« Le Molière imaginaire » d’Olivier Py, un rêve ardent en proximité avec la mort
Sortie film
Publié le 27 janvier 2024 - N° 318L’homme de théâtre Olivier Py imprime son geste artistique sur écran. Une flamboyante mise en scène de la fin de vie de Molière au cœur du Théâtre du Palais-Royal, un rêve ardent où se confondent la flamme de l’art et celle de la vie.
Sur la scène du Palais Royal, le 17 février 1673, Molière (Laurent Lafitte) joue l’hypocondre Argan dans Le Malade imaginaire. S’il contrefait le mort en éternel amoureux du jeu, nous sommes prévenus que la grande faucheuse le rattrapera, deux heures plus tard. Unité de lieu, de temps et d’action, se dit-on, quoique ce point de départ limpide nous entraîne dans des coulisses hantées par quelques secrets inattendus. Molière n’a laissé aucune lettre et aucun manuscrit, et sa biographie nourrie de sources lacunaires fut selon les époques plus ou moins romancée, laissant prise à diverses libertés… Ce film aussi, s’il retrace des faits avérés, transforme l’illustre Jean-Baptiste Poquelin en surface de projection. L’homme de théâtre et le metteur en scène d’opéra Olivier Py n’a jamais mis en scène Molière, mais il confie avoir joué dans Le Malade imaginaireà 25 ans, dans une mise en scène de Jean-Luc Lagarce, alors malade du Sida et tout proche de la mort. À travers cette mise en scène de la fin de vie de Molière, c’est la condition de l’artiste face à la mort qu’Olivier Py explore, dans une société où prospèrent hypocrisies et trahisons, à peine consolée par des semblants d’amour. Le metteur en scène propose une vision très personnelle de la vie du grand homme, qui plutôt qu’une déconstruction du mythe met en forme un rêve habité de son propre imaginaire, de ses propres désirs et sujets de prédilection, tel par exemple le rapport entre l’artiste et le politique, toujours chez lui grinçant et ostensible. Ici l’outrance n’est pourtant pas ce qui prime.
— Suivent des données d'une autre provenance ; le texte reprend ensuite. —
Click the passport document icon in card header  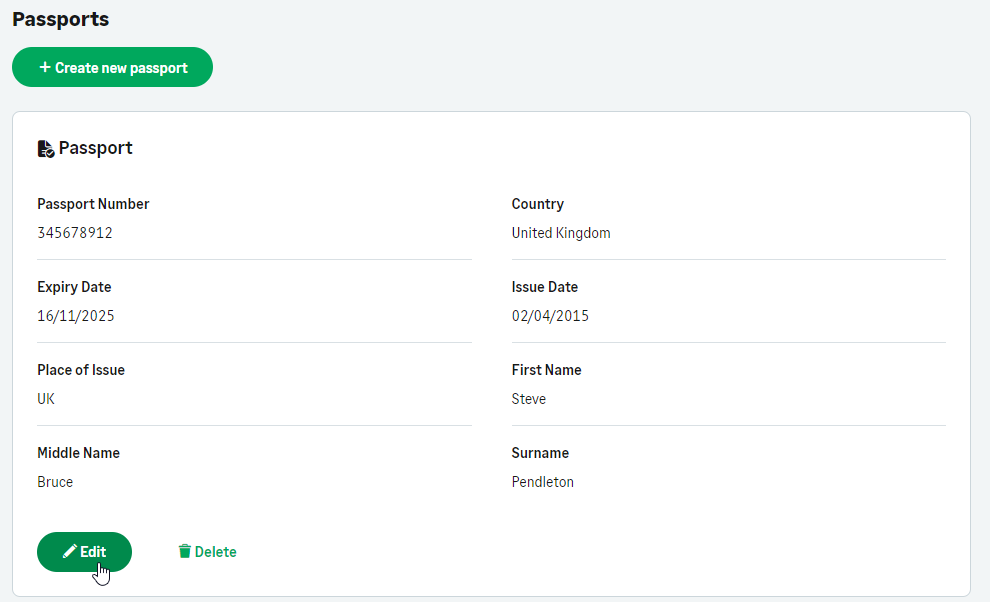click(x=45, y=149)
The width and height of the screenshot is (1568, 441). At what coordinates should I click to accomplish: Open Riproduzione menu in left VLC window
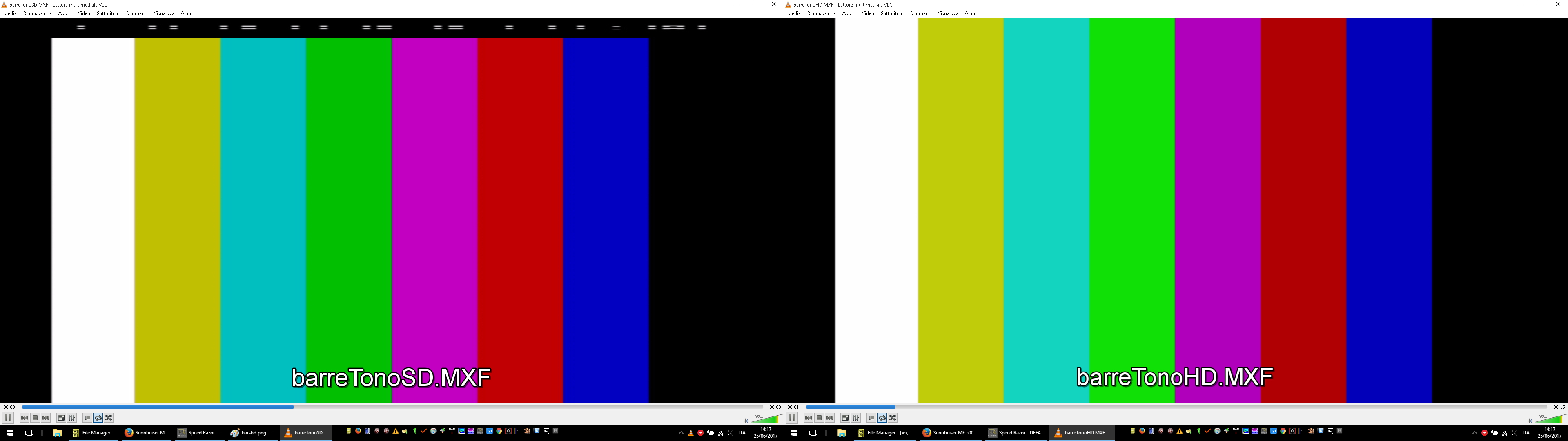click(x=37, y=13)
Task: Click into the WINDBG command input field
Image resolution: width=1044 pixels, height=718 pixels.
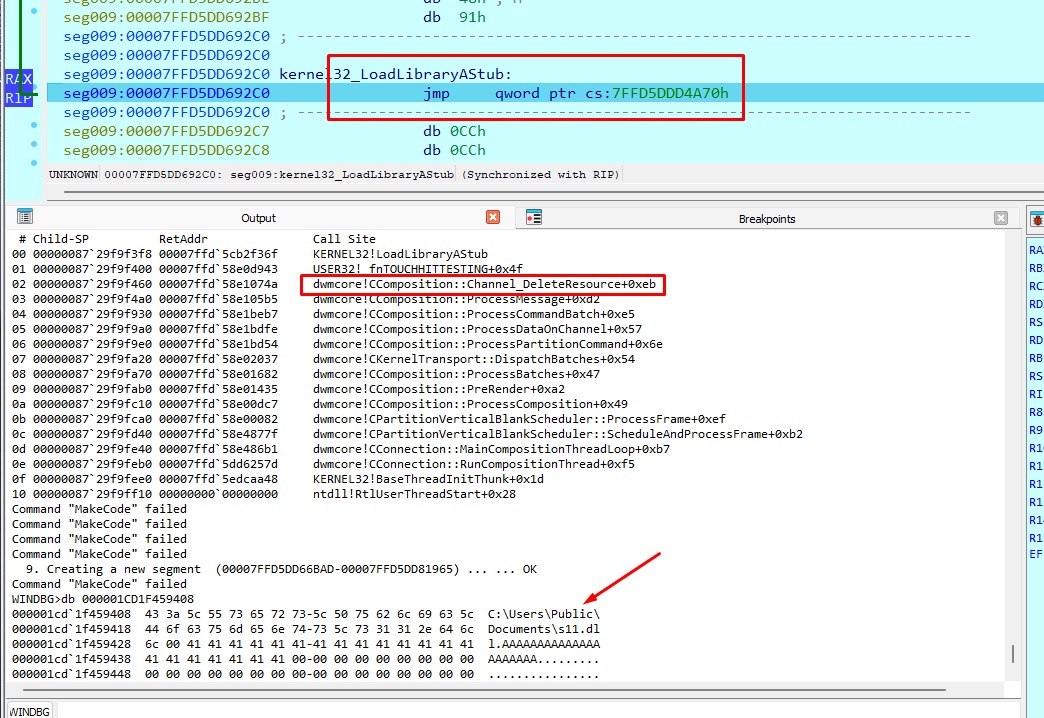Action: click(x=538, y=710)
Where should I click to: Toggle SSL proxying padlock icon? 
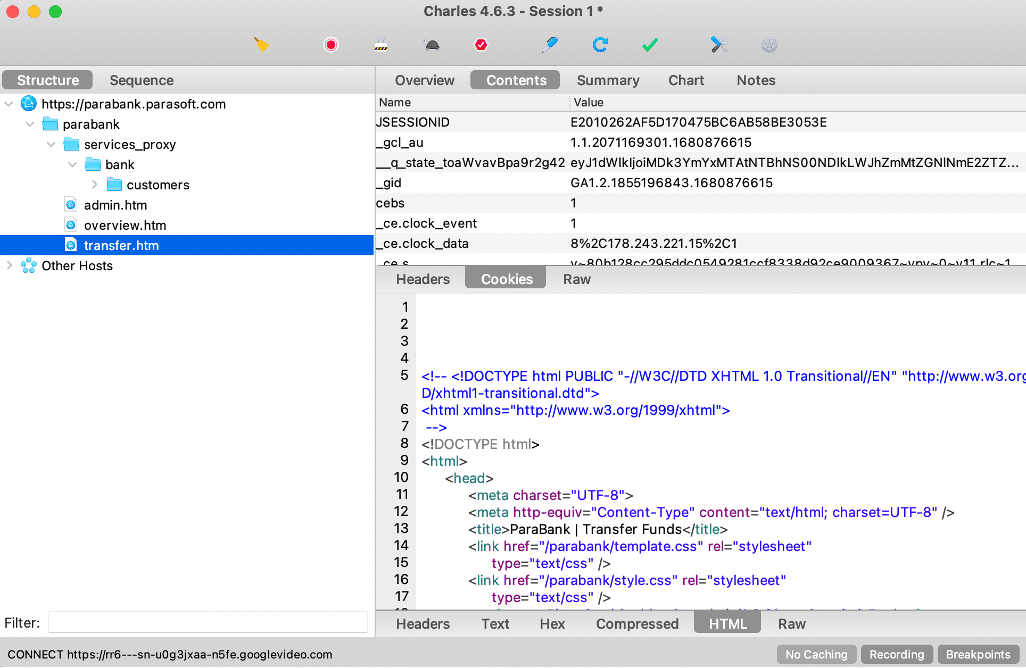[381, 45]
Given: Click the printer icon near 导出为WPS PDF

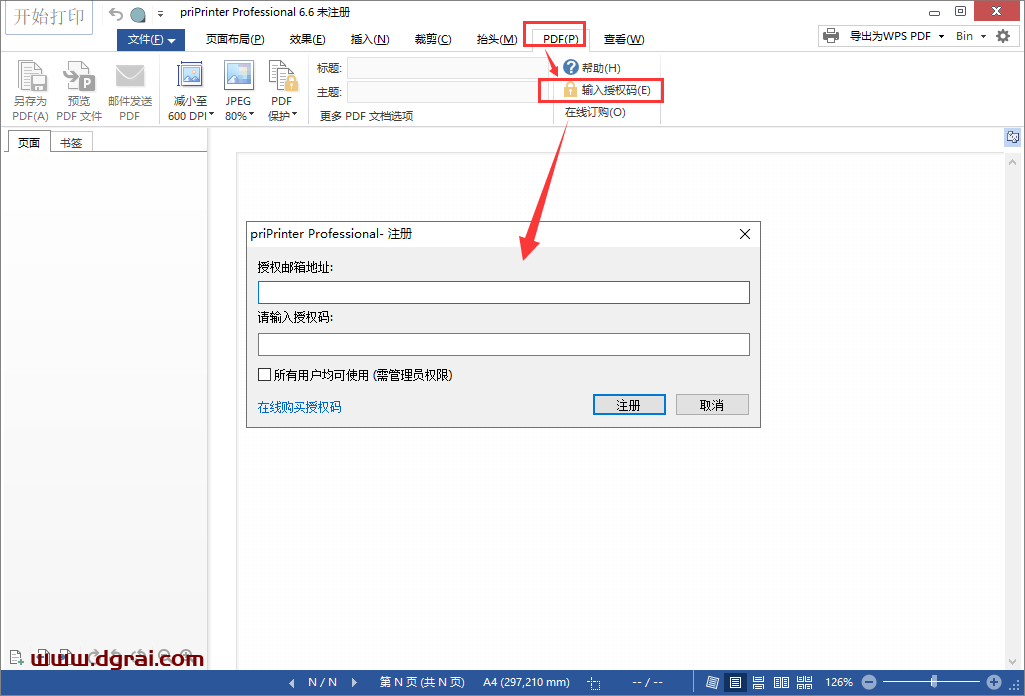Looking at the screenshot, I should click(831, 35).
Rêverie flamboyante et funèbre
La mise en scène accorde à la mort une place prépondérante, immense, qui imprègne tout le film jusqu’à une scène finale glaçante. Dans une constante proximité avec l’inéluctable fin, le geste artistique comme le désir s’affirment contre le vide, contre la disparition. Art éphémère qui ne laisse pas de trace, le théâtre revit en beauté grâce à l’écran. Le film écarte tout surplomb du regard, installant ses protagonistes dans un théâtre labyrinthique, intime, qui enferme autant qu’il expose au regard. Au fil d’un plan séquence millimétré, la caméra visite tous les lieux du théâtre en or et rouge, éclairé à la bougie : la salle où persiflent des marquises ricanantes aux extravagantes perruques, où le public se donne en représentation sans trop s’intéresser à la pièce, la scène où autour de Molière en souffrance se pressent la troupe inquiète et le fidèle Chapelle (Jean-Damien Barbin), les entrailles du théâtre, là où attend le fantôme tutélaire de Madeleine (Jeanne Balibar), qui ne pardonne pas l’union avec Armande (Stacy Martin, très belle). Considérée à certaines époques comme la petite sœur de Madeleine, la toute jeune épouse de Molière apparaît ici comme la fille de sa première compagne. Le film met l’accent sur un aspect méconnu de la vie de Molière, révélé selon le metteur en scène par « une convergence de sources » : sa relation amoureuse avec le jeune et beau Michel Baron (Bertrand de Roffignac), comédien star de l’époque, alangui nu dans un bain laiteux, courtisé de toutes parts. Avec des comédiens tous vraiment excellents, une rêverie baroque flamboyante et funèbre se déploie, où s’entrelacent la beauté et l’ironie. La flamme de la vie et celle de l’art se confondent, une flamme qui sublime et transcende, malgré tout le ridicule de ces vies en représentation, malgré la désolation de la mort.
Agnès Santi
A propos de l'événement
Le Molière imaginaireSortie le 14 février 2024. Mémento Distribution.